● DATA SECTION

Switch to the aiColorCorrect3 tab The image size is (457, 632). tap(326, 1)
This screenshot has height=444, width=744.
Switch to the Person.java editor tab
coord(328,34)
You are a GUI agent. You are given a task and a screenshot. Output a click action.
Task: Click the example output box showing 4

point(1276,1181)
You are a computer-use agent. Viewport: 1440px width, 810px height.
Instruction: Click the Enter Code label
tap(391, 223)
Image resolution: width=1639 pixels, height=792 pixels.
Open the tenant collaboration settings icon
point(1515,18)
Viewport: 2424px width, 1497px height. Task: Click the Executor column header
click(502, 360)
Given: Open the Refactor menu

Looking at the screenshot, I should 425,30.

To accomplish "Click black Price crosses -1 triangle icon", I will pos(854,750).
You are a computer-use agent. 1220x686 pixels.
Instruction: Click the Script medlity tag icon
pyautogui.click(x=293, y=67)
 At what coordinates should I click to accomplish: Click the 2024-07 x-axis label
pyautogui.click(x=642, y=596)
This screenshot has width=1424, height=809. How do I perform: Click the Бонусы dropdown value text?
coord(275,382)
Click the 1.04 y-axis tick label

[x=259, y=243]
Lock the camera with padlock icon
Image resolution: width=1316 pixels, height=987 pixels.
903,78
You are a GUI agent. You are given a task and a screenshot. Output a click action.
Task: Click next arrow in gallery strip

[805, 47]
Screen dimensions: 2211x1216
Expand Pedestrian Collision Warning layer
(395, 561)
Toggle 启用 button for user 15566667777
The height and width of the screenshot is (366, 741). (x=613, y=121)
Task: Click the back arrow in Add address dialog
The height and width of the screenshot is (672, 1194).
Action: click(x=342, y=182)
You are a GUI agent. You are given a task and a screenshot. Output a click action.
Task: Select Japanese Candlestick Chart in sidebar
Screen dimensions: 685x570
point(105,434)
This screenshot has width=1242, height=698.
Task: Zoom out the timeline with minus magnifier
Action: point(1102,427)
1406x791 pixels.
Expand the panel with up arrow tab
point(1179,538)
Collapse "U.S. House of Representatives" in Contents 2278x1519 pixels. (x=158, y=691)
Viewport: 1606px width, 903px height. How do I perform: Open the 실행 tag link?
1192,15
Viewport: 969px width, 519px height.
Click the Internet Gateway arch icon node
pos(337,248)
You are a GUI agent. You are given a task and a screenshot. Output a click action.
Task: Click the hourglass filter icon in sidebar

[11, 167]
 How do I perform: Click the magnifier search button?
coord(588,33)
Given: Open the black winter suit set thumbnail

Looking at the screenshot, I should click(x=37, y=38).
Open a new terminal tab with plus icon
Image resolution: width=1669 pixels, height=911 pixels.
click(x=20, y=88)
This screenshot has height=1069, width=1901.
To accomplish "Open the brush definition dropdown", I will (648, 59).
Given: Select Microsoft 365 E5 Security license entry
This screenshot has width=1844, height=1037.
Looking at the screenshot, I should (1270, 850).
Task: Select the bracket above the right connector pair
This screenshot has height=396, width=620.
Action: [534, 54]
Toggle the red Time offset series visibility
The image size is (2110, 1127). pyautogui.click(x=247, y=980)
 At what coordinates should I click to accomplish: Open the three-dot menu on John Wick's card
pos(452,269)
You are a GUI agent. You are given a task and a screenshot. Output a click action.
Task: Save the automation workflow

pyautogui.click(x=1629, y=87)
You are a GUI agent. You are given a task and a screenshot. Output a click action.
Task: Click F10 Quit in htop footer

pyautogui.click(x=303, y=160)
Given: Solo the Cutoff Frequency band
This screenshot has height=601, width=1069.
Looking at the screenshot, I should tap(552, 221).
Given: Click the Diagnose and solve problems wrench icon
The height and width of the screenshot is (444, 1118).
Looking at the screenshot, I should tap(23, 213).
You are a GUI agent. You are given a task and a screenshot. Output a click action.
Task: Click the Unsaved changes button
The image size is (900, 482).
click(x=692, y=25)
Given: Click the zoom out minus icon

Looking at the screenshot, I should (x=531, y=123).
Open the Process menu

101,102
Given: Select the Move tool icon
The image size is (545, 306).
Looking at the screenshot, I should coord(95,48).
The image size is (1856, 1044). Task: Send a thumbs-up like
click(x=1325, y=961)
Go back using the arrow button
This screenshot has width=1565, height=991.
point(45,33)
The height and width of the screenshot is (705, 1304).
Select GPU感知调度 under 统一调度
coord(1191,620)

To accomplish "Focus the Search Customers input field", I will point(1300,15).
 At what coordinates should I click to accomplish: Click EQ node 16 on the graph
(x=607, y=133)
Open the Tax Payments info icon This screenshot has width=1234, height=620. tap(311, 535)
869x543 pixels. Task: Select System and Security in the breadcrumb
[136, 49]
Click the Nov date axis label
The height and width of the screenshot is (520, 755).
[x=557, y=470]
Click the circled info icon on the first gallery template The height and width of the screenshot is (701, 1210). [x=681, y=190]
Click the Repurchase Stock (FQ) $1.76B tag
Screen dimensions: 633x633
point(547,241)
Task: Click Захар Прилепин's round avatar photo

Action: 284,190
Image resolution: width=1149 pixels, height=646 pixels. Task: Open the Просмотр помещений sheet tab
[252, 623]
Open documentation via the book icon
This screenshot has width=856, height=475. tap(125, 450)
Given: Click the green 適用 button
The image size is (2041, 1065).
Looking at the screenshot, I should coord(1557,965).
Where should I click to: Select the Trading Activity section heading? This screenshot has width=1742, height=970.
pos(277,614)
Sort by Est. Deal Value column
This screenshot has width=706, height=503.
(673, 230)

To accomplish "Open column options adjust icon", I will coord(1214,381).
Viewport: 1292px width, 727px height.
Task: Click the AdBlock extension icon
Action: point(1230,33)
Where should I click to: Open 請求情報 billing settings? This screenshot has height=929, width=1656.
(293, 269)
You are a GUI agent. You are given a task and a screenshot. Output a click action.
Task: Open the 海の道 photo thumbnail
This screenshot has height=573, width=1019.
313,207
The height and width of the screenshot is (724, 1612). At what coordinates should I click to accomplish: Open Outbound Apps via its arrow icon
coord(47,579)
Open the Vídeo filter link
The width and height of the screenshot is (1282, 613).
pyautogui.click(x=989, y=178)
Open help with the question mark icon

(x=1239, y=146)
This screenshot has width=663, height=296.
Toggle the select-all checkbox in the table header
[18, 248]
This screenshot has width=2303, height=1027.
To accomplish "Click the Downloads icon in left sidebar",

● WHAT NEEDS TO BE DONE
In full and word for word, output the material.

● OUTPUT FOR THIS EXERCISE
Switch to the aiColorCorrect3 tab The image size is (457, 632). tap(326, 1)
This screenshot has height=444, width=744.
Switch to the Person.java editor tab
coord(328,34)
You are a GUI agent. You are given a task and a screenshot. Output a click action.
Task: Click the example output box showing 4

point(1276,1181)
You are a computer-use agent. Viewport: 1440px width, 810px height.
Instruction: Click the Enter Code label
tap(391, 223)
Image resolution: width=1639 pixels, height=792 pixels.
Open the tenant collaboration settings icon
point(1515,18)
Viewport: 2424px width, 1497px height. Task: Click the Executor column header
click(502, 360)
Given: Open the Refactor menu

Looking at the screenshot, I should 425,30.

To accomplish "Click black Price crosses -1 triangle icon", I will pos(854,750).
You are a computer-use agent. 1220x686 pixels.
Instruction: Click the Script medlity tag icon
pyautogui.click(x=293, y=67)
 At what coordinates should I click to accomplish: Click the 2024-07 x-axis label
pyautogui.click(x=642, y=596)
This screenshot has width=1424, height=809. How do I perform: Click the Бонусы dropdown value text?
coord(275,382)
Click the 1.04 y-axis tick label

[x=259, y=243]
Lock the camera with padlock icon
Image resolution: width=1316 pixels, height=987 pixels.
903,78
You are a GUI agent. You are given a task and a screenshot. Output a click action.
Task: Click next arrow in gallery strip

[805, 47]
Screen dimensions: 2211x1216
Expand Pedestrian Collision Warning layer
(395, 561)
Toggle 启用 button for user 15566667777
The height and width of the screenshot is (366, 741). (x=613, y=121)
Task: Click the back arrow in Add address dialog
The height and width of the screenshot is (672, 1194).
Action: click(x=342, y=182)
You are a GUI agent. You are given a task and a screenshot. Output a click action.
Task: Select Japanese Candlestick Chart in sidebar
Screen dimensions: 685x570
point(105,434)
This screenshot has width=1242, height=698.
Task: Zoom out the timeline with minus magnifier
Action: point(1102,427)
1406x791 pixels.
Expand the panel with up arrow tab
point(1179,538)
Collapse "U.S. House of Representatives" in Contents 2278x1519 pixels. (x=158, y=691)
Viewport: 1606px width, 903px height. How do I perform: Open the 실행 tag link?
1192,15
Viewport: 969px width, 519px height.
Click the Internet Gateway arch icon node
pos(337,248)
You are a GUI agent. You are given a task and a screenshot. Output a click action.
Task: Click the hourglass filter icon in sidebar

[11, 167]
 How do I perform: Click the magnifier search button?
coord(588,33)
Given: Open the black winter suit set thumbnail

Looking at the screenshot, I should click(x=37, y=38).
Open a new terminal tab with plus icon
Image resolution: width=1669 pixels, height=911 pixels.
click(x=20, y=88)
This screenshot has height=1069, width=1901.
To accomplish "Open the brush definition dropdown", I will (648, 59).
Given: Select Microsoft 365 E5 Security license entry
This screenshot has width=1844, height=1037.
Looking at the screenshot, I should (1270, 850).
Task: Select the bracket above the right connector pair
This screenshot has height=396, width=620.
Action: [534, 54]
Toggle the red Time offset series visibility
The image size is (2110, 1127). pyautogui.click(x=247, y=980)
 At what coordinates should I click to accomplish: Open the three-dot menu on John Wick's card
pos(452,269)
You are a GUI agent. You are given a task and a screenshot. Output a click action.
Task: Save the automation workflow

pyautogui.click(x=1629, y=87)
You are a GUI agent. You are given a task and a screenshot. Output a click action.
Task: Click F10 Quit in htop footer

pyautogui.click(x=303, y=160)
Given: Solo the Cutoff Frequency band
This screenshot has height=601, width=1069.
Looking at the screenshot, I should tap(552, 221).
Given: Click the Diagnose and solve problems wrench icon
The height and width of the screenshot is (444, 1118).
Looking at the screenshot, I should tap(23, 213).
You are a GUI agent. You are given a task and a screenshot. Output a click action.
Task: Click the Unsaved changes button
The image size is (900, 482).
click(x=692, y=25)
Given: Click the zoom out minus icon

Looking at the screenshot, I should (x=531, y=123).
Open the Process menu

101,102
Given: Select the Move tool icon
The image size is (545, 306).
Looking at the screenshot, I should coord(95,48).
The image size is (1856, 1044). Task: Send a thumbs-up like
click(x=1325, y=961)
Go back using the arrow button
This screenshot has width=1565, height=991.
point(45,33)
The height and width of the screenshot is (705, 1304).
Select GPU感知调度 under 统一调度
coord(1191,620)

To accomplish "Focus the Search Customers input field", I will point(1300,15).
 At what coordinates should I click to accomplish: Click EQ node 16 on the graph
(x=607, y=133)
Open the Tax Payments info icon This screenshot has width=1234, height=620. tap(311, 535)
869x543 pixels. Task: Select System and Security in the breadcrumb
[136, 49]
Click the Nov date axis label
The height and width of the screenshot is (520, 755).
[x=557, y=470]
Click the circled info icon on the first gallery template The height and width of the screenshot is (701, 1210). [x=681, y=190]
Click the Repurchase Stock (FQ) $1.76B tag
Screen dimensions: 633x633
point(547,241)
Task: Click Захар Прилепин's round avatar photo

Action: 284,190
Image resolution: width=1149 pixels, height=646 pixels. Task: Open the Просмотр помещений sheet tab
[252, 623]
Open documentation via the book icon
This screenshot has width=856, height=475. tap(125, 450)
Given: Click the green 適用 button
The image size is (2041, 1065).
Looking at the screenshot, I should coord(1557,965).
Where should I click to: Select the Trading Activity section heading? This screenshot has width=1742, height=970.
pos(277,614)
Sort by Est. Deal Value column
This screenshot has width=706, height=503.
(673, 230)

To accomplish "Open column options adjust icon", I will coord(1214,381).
Viewport: 1292px width, 727px height.
Task: Click the AdBlock extension icon
Action: point(1230,33)
Where should I click to: Open 請求情報 billing settings? This screenshot has height=929, width=1656.
(293, 269)
You are a GUI agent. You are given a task and a screenshot. Output a click action.
Task: Open the 海の道 photo thumbnail
This screenshot has height=573, width=1019.
313,207
The height and width of the screenshot is (724, 1612). At what coordinates should I click to accomplish: Open Outbound Apps via its arrow icon
coord(47,579)
Open the Vídeo filter link
The width and height of the screenshot is (1282, 613).
pyautogui.click(x=989, y=178)
Open help with the question mark icon

(x=1239, y=146)
This screenshot has width=663, height=296.
Toggle the select-all checkbox in the table header
[18, 248]
This screenshot has width=2303, height=1027.
To accomplish "Click the Downloads icon in left sidebar",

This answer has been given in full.